I'm an empathetic person, mostly. When my closest of friends suffer, I suffer also. I've endured fevers and sleepless nights, nausea and visceral agony (mostly all at once) for friends in hurtful scenarios, and they'll never know. I would not add to their pain. I cry out all night for their anguish - oh, may it cease, may it cease - and when it does, or if, I praise the Lord as in the most triumphant of Psalms. In fact, I believe I suffer more for other's angst than my own, for I know that God will get ME through. He always has, however much through the threshing (and the threshing often comes).
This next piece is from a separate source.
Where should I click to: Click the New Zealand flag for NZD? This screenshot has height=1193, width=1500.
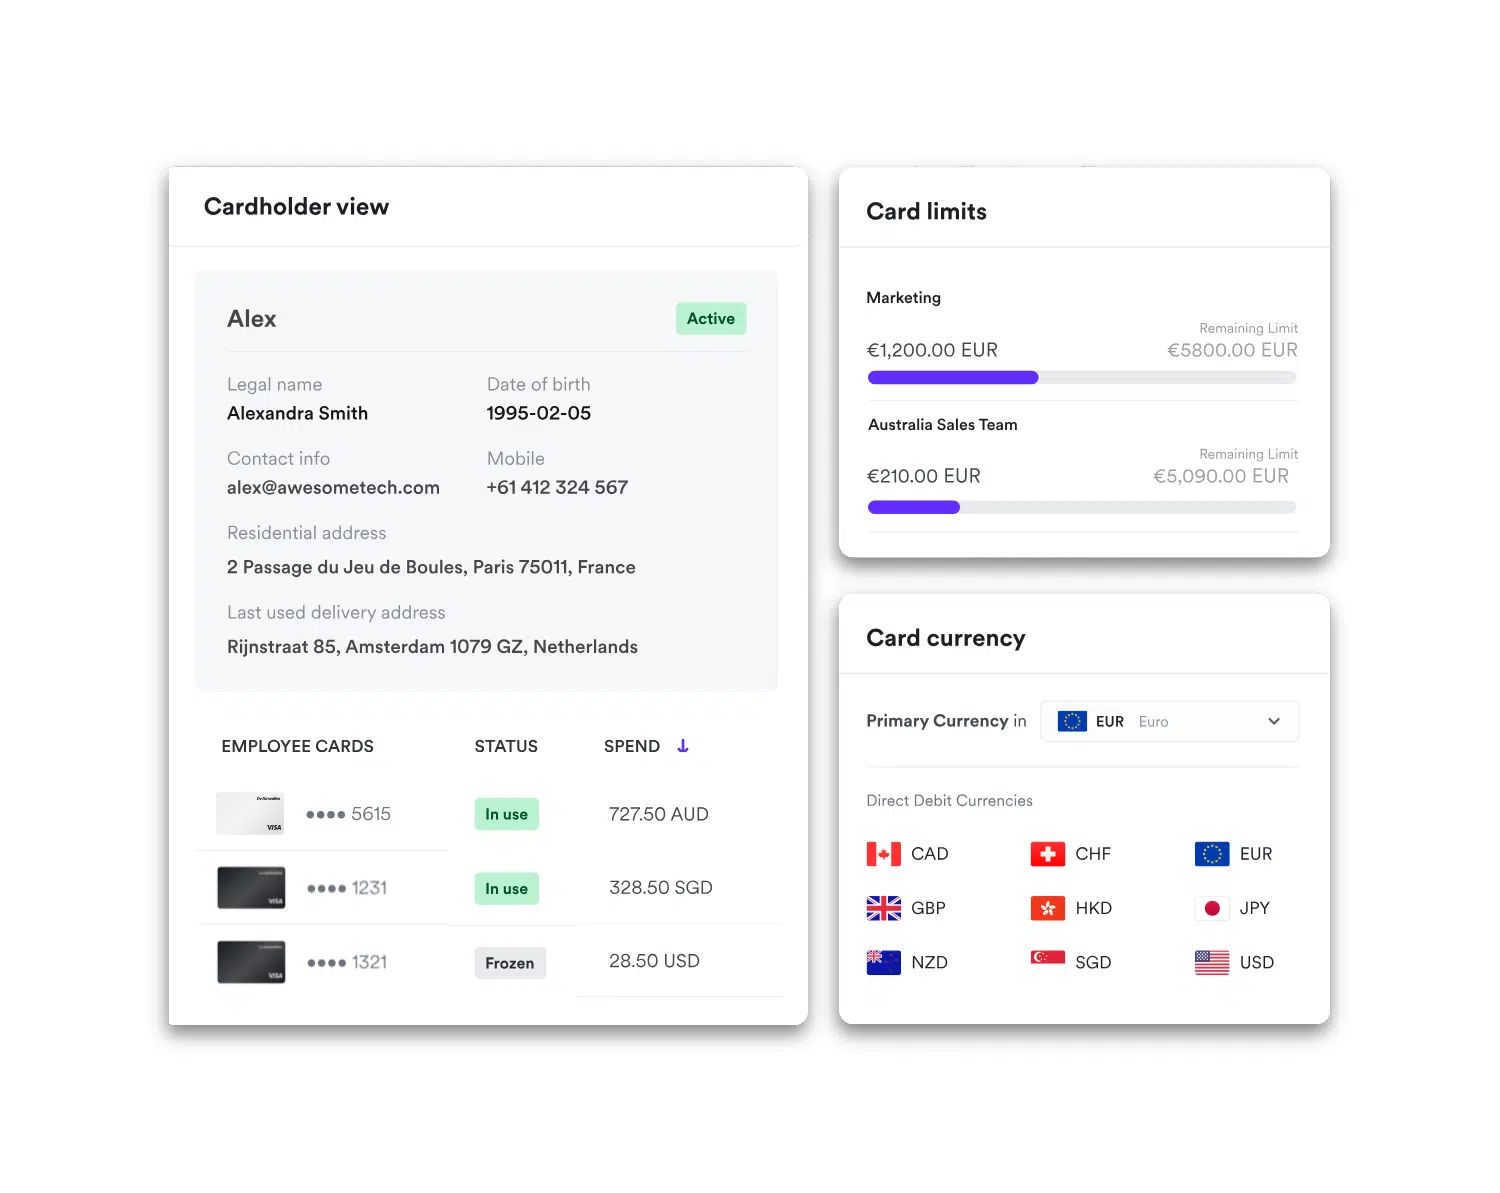(x=883, y=962)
Would that I had that same faith all the time.

But I read some comforting words in Psalms, today, chapter 46:

God is our refuge and strength,
A very present help in trouble.
Therefore we will not fear, though the earth should change
And though the mountains slip into the heart of the sea;
Though its waters roar and foam,
Though the mountains quake at its swelling pride.
...
Come, behold the works of the Lord,
Who has wrought desolations in the earth.
He makes wars to cease to the end of the earth;
He breaks the bow and cuts the spear in two;
He burns the chariots with fire.
“Cease striving and know that I am God;
I will be exalted among the nations, I will be exalted in the earth.”
The Lord of hosts is with us;
The God of Jacob is our stronghold. Selah.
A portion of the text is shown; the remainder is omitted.